■ Problem
Copy the rows below word for word, starting at the line that contains "with drop symbol" and ending after the line that contains "pyautogui.click(x=632, y=344)". Leave out every other row.

** Begin **

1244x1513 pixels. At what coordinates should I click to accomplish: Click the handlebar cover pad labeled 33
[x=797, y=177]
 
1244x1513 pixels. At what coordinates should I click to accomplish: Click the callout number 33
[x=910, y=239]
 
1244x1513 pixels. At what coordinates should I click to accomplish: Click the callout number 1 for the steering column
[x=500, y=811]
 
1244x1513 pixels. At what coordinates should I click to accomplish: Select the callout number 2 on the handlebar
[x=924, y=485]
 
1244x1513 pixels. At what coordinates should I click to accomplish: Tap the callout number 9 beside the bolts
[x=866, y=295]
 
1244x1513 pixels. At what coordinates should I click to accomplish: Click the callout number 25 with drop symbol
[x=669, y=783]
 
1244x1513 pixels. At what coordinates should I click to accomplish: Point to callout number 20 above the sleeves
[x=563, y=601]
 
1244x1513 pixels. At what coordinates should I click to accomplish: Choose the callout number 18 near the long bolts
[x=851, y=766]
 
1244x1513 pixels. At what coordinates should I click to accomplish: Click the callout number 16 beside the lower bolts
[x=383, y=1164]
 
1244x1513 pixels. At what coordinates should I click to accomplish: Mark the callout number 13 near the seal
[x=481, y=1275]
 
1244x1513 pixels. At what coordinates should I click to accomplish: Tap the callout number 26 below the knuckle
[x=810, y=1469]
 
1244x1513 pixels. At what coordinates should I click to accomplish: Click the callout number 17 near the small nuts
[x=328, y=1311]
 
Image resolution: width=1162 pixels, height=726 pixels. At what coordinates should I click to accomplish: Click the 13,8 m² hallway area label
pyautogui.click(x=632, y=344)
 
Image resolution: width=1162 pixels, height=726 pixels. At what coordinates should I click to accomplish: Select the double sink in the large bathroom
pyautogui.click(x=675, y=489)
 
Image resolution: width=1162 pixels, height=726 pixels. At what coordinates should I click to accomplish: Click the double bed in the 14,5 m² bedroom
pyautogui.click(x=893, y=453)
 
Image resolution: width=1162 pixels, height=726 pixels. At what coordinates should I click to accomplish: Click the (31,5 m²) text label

** End **

■ Answer
1244x1513 pixels. At what coordinates should I click to accomplish: Click the callout number 25 with drop symbol
[x=669, y=783]
 
1244x1513 pixels. At what coordinates should I click to accomplish: Point to callout number 20 above the sleeves
[x=563, y=601]
 
1244x1513 pixels. At what coordinates should I click to accomplish: Choose the callout number 18 near the long bolts
[x=851, y=766]
 
1244x1513 pixels. At what coordinates should I click to accomplish: Click the callout number 16 beside the lower bolts
[x=383, y=1164]
 
1244x1513 pixels. At what coordinates should I click to accomplish: Mark the callout number 13 near the seal
[x=481, y=1275]
 
1244x1513 pixels. At what coordinates should I click to accomplish: Tap the callout number 26 below the knuckle
[x=810, y=1469]
 
1244x1513 pixels. At what coordinates should I click to accomplish: Click the callout number 17 near the small nuts
[x=328, y=1311]
 
Image resolution: width=1162 pixels, height=726 pixels. At what coordinates should I click to accomplish: Click the 13,8 m² hallway area label
pyautogui.click(x=632, y=344)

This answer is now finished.